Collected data
- Opening Delimiter -

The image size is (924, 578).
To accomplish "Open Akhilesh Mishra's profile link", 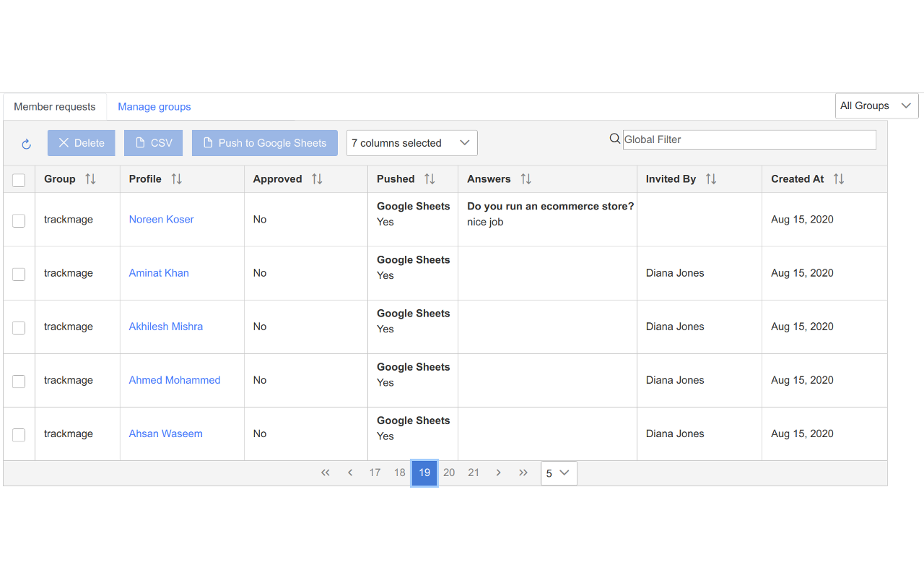I will click(166, 327).
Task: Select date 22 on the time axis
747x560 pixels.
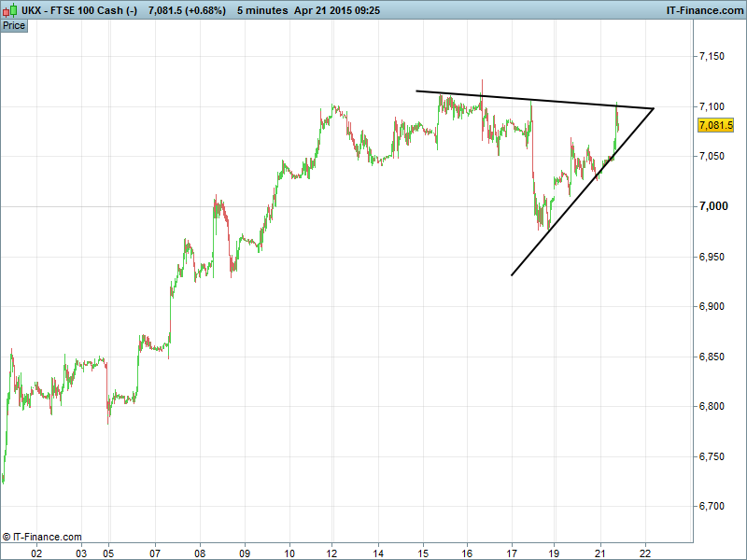Action: (x=645, y=552)
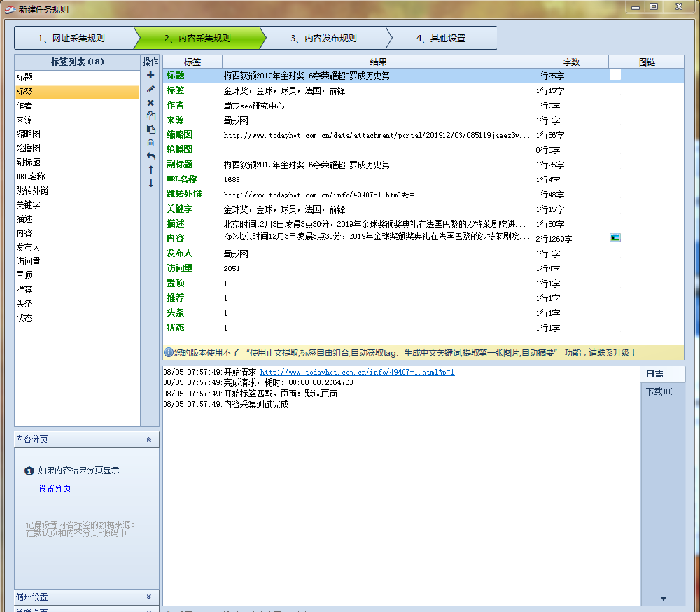Click the undo arrow icon

(x=151, y=156)
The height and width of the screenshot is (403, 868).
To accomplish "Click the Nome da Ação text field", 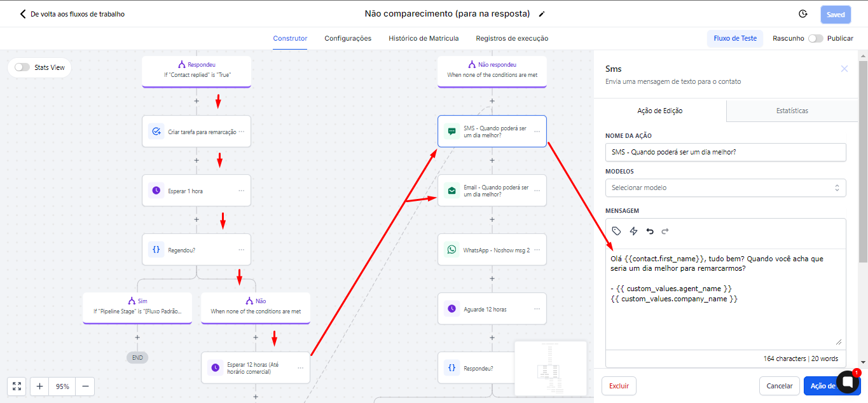I will (x=725, y=152).
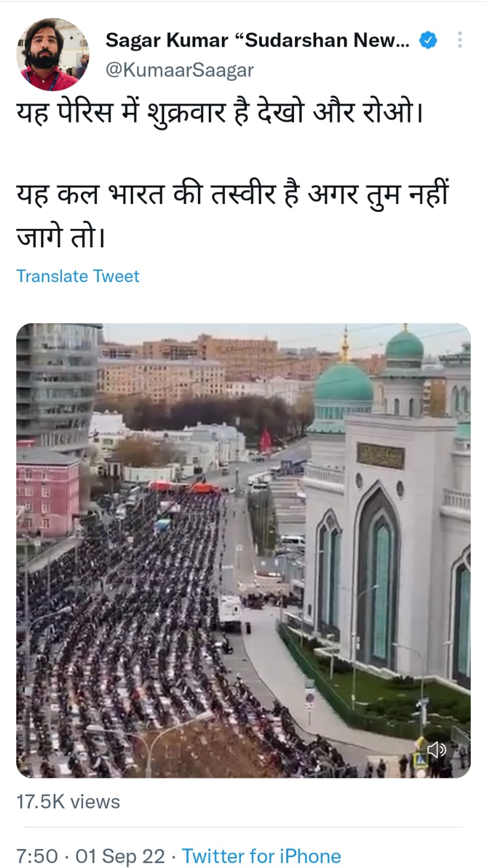Viewport: 487px width, 868px height.
Task: Tap the white truck in the video
Action: [230, 612]
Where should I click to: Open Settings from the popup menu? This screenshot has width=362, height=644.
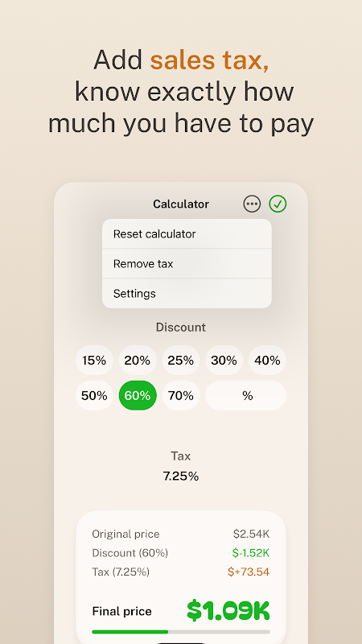[x=187, y=293]
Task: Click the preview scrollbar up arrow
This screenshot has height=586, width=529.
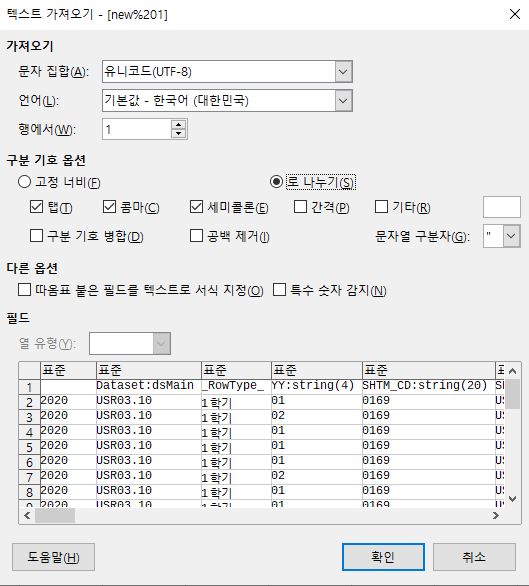Action: [x=513, y=371]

- Closing Delimiter -

» **ASSIGNMENT**
All lines from the one holding "Task: Click the preview scrollbar up arrow" through the last line of the records need to be copied exactly, both ends included, and the pictures left behind.

» **YOUR SOLUTION**
Task: Click the preview scrollbar up arrow
This screenshot has height=586, width=529.
Action: [x=513, y=371]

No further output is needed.